_YOUR OBJECTIVE_: For the material below, return exactly the lines starting at the one holding "How to reduce" and ending at the one holding "Does the peanut coating", counting both as part of the range.

_DATASET RECORDS_:
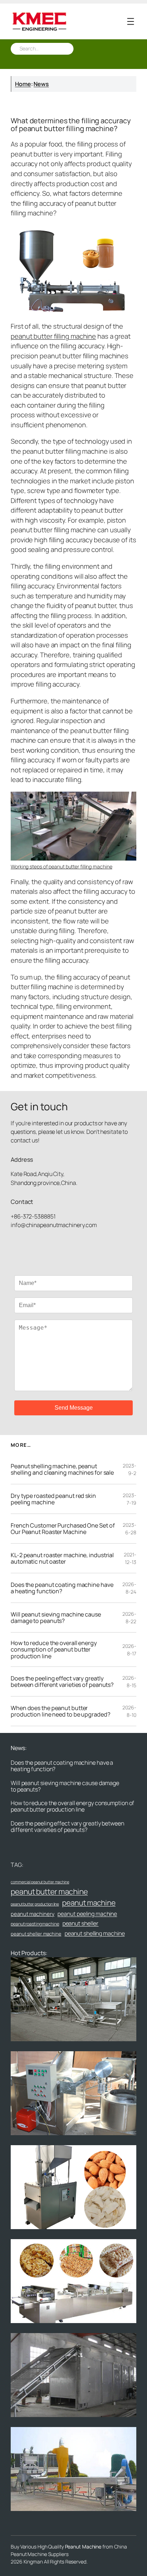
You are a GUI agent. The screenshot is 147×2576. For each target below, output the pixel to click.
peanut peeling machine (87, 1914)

...

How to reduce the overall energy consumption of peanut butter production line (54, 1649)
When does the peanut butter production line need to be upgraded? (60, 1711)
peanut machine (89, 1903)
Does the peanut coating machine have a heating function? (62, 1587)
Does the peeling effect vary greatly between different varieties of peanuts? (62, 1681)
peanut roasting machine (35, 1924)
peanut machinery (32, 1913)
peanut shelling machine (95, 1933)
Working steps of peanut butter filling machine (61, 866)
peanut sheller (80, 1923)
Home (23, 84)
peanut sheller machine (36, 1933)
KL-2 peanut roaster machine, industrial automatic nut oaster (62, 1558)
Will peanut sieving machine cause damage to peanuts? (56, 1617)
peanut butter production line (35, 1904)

_TASK OUTPUT_:
How to reduce the overall energy consumption of peanut butter production line (54, 1649)
When does the peanut butter production line need to be upgraded? (60, 1711)
peanut machine (89, 1903)
Does the peanut coating machine have a heating function? (62, 1587)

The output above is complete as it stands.